Quais são os projectos de curto/médio prazo da actividade da Arméria?
R.
A Arméria pretende continuar a realizar as iniciativas a que já habituámos os
nossos sócios e a comunidade, nomeadamente a realização de saídas de campo e de
mar (no fundo aulas de educação ambiental ao ar livre) e a realização de
colóquios com algumas personalidades de renome, em parceria com o Rotary Clube
de Peniche. Continuaremos a nossa colaboração igualmente com diversas escolas e
vários níveis de ensino. Este ano iremos participar na bienal do mar (uma
iniciativa municipal) e em 2024 provavelmente teremos um conjunto maior de
eventos para celebrar os 25 anos, mas ainda não está nada planeado (apenas
algumas ideias em mente). Apesar da nossa programação muito atempada, por vezes
surgem convites ou situações inesperadas a que procuramos dar resposta.
P.

Questões a responder
1. Responda com base no texto sobre a Arméria:
(a) Em parceria com que entidade são realizados os colóquios?
(b) Em que iniciativa municipal a Arméria vai participar este ano?
(c) Quantos anos serão celebrados com os eventos previstos para 2024?
2. Reproduza o trecho do texto sobre a Arméria de "Quais são os" a "procuramos dar resposta.".
3. Enumere todas as atividades que, segundo o texto sobre a Arméria, a associação pretende continuar ou tenciona realizar.

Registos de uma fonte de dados
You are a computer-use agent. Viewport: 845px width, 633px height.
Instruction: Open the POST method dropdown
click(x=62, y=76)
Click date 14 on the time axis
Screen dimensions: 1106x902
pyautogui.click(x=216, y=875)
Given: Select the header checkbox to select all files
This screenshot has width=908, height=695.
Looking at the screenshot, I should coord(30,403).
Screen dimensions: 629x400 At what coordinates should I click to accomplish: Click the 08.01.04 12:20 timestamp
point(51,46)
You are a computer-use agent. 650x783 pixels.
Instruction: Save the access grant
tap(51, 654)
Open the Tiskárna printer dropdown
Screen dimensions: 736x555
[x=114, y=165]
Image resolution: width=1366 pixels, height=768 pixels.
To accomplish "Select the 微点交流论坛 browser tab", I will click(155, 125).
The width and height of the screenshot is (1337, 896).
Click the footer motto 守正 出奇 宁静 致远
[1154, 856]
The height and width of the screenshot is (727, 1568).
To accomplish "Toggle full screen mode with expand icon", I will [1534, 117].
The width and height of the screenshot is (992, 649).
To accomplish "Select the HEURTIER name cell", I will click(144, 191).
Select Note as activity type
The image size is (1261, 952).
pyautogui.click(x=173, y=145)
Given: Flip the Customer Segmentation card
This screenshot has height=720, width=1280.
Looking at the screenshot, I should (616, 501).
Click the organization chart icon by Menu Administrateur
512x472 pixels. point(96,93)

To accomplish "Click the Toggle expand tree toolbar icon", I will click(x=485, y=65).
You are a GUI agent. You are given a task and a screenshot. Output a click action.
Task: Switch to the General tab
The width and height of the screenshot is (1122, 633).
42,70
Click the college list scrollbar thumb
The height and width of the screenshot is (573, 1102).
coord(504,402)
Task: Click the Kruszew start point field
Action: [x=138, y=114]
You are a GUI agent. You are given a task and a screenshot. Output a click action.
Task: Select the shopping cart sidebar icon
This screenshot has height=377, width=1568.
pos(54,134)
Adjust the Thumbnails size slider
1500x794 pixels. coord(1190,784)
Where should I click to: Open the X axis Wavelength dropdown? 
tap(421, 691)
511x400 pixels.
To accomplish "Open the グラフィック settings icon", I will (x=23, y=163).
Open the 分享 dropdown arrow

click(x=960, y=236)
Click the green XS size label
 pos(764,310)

Soluções do exercício
1.
(a) Com o Rotary Clube de Peniche.
(b) Na bienal do mar.
(c) 25 anos.

2.
Quais são os projectos de curto/médio prazo da actividade da Arméria?
R.
A Arméria pretende continuar a realizar as iniciativas a que já habituámos os
nossos sócios e a comunidade, nomeadamente a realização de saídas de campo e de
mar (no fundo aulas de educação ambiental ao ar livre) e a realização de
colóquios com algumas personalidades de renome, em parceria com o Rotary Clube
de Peniche. Continuaremos a nossa colaboração igualmente com diversas escolas e
vários níveis de ensino. Este ano iremos participar na bienal do mar (uma
iniciativa municipal) e em 2024 provavelmente teremos um conjunto maior de
eventos para celebrar os 25 anos, mas ainda não está nada planeado (apenas
algumas ideias em mente). Apesar da nossa programação muito atempada, por vezes
surgem convites ou situações inesperadas a que procuramos dar resposta.

3.
- Saídas de campo e de mar
- Colóquios com personalidades de renome, em parceria com o Rotary Clube de Peniche
- Colaboração com diversas escolas e vários níveis de ensino
- Participação na bienal do mar
- Um conjunto maior de eventos em 2024 para celebrar os 25 anos